::: Article :::

Ms. Behluli's name will be on the ballot Oct. 28, when people
across Kosovo choose members of their local municipal assemblies. The
elections will be the first since NATO-led forces occupied Kosovo more
than a year ago - and the first free elections ever in the province, an
ethnic Albanian part of Serbia that is emerging from four-and-a-half
decades of communism and a decade of Serb repression.
Yet for Behluli and other women across Kosovo, the elections
represent something more: an unprecedented opportunity to gain public
office.
A mainly rural and deeply traditional society, Kosovo has allowed
women few chances to participate in public life. This month's elections
have been crafted to change that. In a far-reaching decree, Kosovo's
United Nations administration has required that a third of the top
candidates from each party be women.
"It's of great importance," says Edi Shukriu, one of a handful of
women elected in 1992 to an unofficial parliament formed by Kosovo's
ethnic Albanians in defiance of the province's Serbian authorities. "We
have the capability to have a gender balance. There can be interest in
women in politics and in decisionmaking positions."
Setting quotas for women candidates as a way of redressing
imbalances in power is a common practice in European politics. In
Kosovo, it is part of a wider effort to raise the status of women
through education, job training and support for nongovernmental women's
organizations. Early on, election officials discussed quotas as high as
50 percent, which was rejected as too high, before settling on a third
of the top 15 candidates in each municipality. Even that proportion
alarmed leaders of the 19 parties involved in the elections.
"They hit the roof," says an official who asked not to be named.
"They thought it was quite preposterous. They couldn't find enough
qualified women - the whole standard list of objections." In the end,
however, some parties not only found women candidates, but found more
than they were required to. Of 5,543 candidates running across Kosovo,
more than a thousand - 1,363 - will be women.
"I think it says that the parties have taken the whole idea of
women in politics seriously," says David de Beer, an official of the
Organization for Security and Cooperation in Europe, which is in charge
of the elections. "I think this election has jump-started the idea of
women in politics. Some parties have resisted it, but some have embraced
it."
Because this will be the first stab at democracy in Kosovo, both
politicians and the public are trying to figure out what it means and
how it works. In the same way, the women in Urosevac are still feeling
their way as candidates.
Schoolteacher Hajrije Rexha, who decided to run at the urging of
some politically connected friends, admits she isn't entirely
comfortable in the role.

::: Provided information :::

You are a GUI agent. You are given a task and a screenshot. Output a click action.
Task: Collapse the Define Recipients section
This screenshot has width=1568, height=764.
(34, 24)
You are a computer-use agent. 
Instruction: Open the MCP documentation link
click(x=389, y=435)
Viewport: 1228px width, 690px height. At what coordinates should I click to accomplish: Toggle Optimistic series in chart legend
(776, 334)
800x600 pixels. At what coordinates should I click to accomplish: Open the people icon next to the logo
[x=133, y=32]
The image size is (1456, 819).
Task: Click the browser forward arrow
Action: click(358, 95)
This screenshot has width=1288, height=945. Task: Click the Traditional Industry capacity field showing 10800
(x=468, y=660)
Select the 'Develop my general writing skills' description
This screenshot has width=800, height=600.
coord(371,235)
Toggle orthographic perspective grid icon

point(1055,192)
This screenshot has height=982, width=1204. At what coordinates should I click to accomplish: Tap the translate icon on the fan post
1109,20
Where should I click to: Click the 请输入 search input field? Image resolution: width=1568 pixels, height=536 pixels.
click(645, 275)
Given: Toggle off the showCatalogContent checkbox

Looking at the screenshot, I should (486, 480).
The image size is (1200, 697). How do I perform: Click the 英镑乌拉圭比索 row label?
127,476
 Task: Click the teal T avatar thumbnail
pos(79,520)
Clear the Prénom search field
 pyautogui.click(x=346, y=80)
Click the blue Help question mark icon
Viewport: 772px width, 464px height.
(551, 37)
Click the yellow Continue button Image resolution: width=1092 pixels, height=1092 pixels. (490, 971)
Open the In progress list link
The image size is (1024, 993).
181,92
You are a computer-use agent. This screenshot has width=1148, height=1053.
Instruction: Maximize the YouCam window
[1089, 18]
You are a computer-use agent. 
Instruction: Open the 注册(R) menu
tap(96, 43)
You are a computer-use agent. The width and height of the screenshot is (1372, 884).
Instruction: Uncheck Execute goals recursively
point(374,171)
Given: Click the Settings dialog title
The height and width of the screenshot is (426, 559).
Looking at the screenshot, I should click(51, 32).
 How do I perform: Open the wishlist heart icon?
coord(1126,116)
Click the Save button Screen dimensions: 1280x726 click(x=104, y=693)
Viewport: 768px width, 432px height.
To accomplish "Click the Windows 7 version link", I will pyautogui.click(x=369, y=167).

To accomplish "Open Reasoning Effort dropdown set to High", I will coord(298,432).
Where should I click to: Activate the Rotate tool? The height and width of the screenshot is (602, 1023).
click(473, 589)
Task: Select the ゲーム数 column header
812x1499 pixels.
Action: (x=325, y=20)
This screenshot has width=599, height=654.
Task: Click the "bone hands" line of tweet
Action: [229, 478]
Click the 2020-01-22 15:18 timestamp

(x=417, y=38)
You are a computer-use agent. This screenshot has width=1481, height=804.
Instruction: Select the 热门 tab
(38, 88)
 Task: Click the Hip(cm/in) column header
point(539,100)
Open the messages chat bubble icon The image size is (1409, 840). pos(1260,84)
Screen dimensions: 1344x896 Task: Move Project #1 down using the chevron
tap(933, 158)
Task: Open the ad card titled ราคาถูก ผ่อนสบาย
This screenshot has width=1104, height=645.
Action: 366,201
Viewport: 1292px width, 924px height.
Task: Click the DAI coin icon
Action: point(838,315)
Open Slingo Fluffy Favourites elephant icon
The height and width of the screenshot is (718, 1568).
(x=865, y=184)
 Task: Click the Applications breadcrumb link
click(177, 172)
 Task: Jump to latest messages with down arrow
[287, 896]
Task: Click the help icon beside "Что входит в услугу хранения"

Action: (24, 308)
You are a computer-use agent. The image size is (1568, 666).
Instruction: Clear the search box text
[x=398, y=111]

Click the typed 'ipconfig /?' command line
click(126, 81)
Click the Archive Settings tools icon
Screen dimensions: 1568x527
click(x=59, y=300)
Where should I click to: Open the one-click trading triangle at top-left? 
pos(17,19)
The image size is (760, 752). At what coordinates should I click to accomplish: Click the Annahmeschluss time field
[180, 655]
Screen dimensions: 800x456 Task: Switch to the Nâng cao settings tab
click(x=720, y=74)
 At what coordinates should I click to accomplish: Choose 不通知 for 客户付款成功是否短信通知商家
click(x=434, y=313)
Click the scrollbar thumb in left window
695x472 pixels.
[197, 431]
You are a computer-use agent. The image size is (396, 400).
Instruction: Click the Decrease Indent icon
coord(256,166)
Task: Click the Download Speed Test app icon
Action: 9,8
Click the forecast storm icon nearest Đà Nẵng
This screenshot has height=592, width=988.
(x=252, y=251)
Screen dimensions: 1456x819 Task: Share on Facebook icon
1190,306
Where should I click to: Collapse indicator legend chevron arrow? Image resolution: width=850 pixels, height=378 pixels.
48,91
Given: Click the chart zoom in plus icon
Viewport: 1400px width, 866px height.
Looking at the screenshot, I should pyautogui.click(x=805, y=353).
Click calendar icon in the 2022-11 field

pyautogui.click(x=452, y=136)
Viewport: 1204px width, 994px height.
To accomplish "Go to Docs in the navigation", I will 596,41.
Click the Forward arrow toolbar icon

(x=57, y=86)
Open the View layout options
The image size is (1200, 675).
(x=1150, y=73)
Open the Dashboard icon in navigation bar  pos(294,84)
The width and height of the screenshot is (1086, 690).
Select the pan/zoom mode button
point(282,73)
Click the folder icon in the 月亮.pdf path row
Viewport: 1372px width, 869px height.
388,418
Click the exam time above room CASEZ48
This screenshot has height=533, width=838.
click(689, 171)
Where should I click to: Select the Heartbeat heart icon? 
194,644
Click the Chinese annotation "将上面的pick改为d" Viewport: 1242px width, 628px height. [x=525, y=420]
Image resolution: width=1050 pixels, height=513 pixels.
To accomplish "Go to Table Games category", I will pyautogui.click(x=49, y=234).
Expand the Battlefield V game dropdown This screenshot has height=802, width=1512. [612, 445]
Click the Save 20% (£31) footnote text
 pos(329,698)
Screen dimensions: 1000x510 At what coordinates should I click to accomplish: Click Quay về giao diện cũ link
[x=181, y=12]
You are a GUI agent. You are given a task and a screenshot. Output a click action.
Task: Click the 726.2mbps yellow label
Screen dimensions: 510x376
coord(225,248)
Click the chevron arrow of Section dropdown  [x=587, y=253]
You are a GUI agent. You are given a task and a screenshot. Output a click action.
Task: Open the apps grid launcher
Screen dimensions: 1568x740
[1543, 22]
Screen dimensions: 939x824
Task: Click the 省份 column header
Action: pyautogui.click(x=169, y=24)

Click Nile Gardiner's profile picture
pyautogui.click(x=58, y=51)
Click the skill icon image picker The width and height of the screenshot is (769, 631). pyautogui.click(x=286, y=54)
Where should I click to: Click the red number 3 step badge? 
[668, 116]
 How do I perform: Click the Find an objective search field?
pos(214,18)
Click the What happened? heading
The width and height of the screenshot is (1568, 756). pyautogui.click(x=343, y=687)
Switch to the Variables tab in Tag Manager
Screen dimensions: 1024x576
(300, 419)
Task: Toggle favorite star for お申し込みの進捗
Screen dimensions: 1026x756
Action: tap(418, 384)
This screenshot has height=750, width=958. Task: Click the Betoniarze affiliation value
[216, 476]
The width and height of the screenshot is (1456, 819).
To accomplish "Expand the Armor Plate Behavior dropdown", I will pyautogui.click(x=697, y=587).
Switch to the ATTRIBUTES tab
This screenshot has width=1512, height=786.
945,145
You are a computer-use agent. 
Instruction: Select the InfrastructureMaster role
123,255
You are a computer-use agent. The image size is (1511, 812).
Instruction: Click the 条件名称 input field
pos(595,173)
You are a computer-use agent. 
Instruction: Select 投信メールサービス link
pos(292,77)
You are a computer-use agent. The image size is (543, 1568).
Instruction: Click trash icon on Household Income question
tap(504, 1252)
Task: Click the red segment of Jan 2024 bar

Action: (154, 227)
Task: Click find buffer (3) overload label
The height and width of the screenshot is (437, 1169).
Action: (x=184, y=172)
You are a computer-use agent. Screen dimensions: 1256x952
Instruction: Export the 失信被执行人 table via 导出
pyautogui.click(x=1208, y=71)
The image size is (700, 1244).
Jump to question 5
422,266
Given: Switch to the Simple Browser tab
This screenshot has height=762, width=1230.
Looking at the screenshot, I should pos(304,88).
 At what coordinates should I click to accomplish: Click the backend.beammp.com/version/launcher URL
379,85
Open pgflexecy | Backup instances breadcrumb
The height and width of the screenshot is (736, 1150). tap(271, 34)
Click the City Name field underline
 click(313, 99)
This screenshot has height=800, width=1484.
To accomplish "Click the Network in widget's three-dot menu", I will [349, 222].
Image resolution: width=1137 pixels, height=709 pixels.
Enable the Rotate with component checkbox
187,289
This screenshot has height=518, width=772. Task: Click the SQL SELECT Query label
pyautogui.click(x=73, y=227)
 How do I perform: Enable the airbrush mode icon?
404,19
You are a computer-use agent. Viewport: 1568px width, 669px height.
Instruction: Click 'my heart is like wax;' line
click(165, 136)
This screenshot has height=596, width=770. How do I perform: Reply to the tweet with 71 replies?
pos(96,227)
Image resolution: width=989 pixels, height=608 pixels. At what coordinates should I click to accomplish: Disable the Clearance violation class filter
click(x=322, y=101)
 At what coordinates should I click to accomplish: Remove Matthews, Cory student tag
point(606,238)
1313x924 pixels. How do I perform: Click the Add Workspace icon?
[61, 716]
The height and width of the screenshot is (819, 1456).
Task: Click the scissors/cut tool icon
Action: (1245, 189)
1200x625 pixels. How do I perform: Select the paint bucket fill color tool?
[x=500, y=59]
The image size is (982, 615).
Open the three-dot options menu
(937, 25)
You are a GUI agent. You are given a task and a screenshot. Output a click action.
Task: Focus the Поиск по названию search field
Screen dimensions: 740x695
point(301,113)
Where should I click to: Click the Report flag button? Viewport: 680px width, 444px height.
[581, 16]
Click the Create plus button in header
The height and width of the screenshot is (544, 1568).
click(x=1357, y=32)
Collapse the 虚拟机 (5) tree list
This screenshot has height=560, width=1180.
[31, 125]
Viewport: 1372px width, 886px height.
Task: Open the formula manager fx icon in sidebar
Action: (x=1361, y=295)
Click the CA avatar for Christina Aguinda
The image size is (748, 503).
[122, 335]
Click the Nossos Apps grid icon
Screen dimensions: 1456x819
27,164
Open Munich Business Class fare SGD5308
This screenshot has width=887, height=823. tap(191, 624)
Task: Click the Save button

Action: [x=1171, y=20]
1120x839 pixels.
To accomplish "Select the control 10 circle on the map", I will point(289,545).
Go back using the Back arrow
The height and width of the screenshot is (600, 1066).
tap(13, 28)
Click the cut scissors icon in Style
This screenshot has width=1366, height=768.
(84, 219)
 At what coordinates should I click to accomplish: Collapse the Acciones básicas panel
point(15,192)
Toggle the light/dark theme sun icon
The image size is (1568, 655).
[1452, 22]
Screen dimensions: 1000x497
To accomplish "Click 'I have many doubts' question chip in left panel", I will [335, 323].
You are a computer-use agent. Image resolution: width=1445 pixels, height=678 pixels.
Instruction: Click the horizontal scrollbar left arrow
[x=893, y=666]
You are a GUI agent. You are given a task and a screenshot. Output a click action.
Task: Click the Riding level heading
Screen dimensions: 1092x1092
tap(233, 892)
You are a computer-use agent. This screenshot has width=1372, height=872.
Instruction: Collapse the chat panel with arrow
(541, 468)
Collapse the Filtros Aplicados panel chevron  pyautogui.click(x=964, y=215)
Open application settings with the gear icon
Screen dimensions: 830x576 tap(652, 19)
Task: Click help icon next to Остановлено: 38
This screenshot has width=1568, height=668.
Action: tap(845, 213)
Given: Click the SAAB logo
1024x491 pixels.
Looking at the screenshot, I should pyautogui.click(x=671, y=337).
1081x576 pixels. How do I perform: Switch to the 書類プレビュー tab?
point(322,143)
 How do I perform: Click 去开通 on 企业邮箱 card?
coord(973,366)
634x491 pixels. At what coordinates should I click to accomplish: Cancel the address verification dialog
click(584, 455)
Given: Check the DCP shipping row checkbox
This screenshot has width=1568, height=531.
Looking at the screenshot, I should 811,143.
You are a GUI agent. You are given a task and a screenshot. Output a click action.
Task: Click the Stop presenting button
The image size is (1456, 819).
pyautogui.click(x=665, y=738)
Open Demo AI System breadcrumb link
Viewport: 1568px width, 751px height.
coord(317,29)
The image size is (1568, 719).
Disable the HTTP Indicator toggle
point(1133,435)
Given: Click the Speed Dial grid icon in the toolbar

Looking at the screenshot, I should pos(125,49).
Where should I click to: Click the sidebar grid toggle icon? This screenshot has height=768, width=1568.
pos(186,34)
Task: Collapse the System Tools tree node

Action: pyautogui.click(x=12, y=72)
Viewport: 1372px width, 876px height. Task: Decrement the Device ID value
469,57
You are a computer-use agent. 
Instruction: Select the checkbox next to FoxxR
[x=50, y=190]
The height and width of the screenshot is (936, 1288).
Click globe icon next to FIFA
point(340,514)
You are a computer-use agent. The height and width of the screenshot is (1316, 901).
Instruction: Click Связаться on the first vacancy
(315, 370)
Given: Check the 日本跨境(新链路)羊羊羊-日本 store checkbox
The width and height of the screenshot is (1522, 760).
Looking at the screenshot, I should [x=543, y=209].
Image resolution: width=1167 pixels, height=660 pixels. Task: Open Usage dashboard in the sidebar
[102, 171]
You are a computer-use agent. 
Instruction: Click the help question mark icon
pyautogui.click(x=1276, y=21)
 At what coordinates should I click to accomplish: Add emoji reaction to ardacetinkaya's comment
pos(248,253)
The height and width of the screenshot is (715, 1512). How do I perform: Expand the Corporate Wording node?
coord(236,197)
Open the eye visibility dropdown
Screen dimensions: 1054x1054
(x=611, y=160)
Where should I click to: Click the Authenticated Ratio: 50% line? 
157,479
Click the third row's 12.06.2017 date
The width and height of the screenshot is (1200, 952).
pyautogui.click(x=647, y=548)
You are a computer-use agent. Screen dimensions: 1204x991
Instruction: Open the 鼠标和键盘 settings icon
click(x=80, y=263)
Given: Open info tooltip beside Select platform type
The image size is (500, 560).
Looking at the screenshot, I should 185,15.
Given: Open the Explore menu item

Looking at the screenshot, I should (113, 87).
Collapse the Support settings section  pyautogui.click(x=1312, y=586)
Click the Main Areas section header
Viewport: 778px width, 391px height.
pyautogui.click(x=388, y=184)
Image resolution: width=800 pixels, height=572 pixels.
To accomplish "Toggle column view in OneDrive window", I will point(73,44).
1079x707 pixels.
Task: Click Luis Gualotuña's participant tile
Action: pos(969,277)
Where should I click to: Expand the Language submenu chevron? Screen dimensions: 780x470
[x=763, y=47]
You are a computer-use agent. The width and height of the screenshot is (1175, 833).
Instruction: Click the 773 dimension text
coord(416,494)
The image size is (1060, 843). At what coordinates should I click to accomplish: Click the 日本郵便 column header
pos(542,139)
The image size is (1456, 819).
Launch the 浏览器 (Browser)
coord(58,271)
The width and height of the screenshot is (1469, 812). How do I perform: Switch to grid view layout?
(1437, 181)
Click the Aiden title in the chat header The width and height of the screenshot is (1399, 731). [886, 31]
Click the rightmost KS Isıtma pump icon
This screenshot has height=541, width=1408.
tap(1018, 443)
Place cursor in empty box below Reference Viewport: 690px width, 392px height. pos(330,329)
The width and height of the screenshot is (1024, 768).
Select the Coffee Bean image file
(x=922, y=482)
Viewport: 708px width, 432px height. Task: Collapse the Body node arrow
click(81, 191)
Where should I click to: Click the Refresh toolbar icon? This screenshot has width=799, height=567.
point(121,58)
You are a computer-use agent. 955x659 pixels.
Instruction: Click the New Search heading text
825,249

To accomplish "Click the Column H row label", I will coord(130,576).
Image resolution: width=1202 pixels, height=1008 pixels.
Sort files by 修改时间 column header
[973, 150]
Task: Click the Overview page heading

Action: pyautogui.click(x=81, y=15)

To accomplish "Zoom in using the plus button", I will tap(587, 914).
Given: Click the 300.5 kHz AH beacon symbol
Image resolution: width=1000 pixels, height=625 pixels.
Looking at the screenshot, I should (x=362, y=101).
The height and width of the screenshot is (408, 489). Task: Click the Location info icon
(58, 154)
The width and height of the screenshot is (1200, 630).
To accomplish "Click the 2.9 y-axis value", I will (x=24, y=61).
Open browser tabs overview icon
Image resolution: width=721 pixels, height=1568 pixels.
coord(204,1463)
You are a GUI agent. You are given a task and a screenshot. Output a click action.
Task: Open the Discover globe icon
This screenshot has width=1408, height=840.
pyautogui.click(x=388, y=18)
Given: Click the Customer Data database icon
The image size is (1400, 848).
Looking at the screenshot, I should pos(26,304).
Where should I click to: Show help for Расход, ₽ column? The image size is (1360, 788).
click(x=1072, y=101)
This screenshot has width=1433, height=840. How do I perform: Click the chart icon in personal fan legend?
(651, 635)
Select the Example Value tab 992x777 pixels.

:::

• [What to work on]:
(1) In the article on Kosovo's elections, swap "democracy" for "self-government" and give the passage from "Because this will" up to and including "way as candidates.".
(2) Name every person the article on Kosovo's elections identifies by name.
(3) In the article on Kosovo's elections, how many of the candidates running across Kosovo will be women?

• [Outputs for the tasks]:
(1)
Because this will be the first stab at self-government in Kosovo, both
politicians and the public are trying to figure out what it means and
how it works. In the same way, the women in Urosevac are still feeling
their way as candidates.

(2)
Ms. Behluli
Edi Shukriu
David de Beer
Hajrije Rexha

(3) 1,363 of the 5,543 candidates will be women.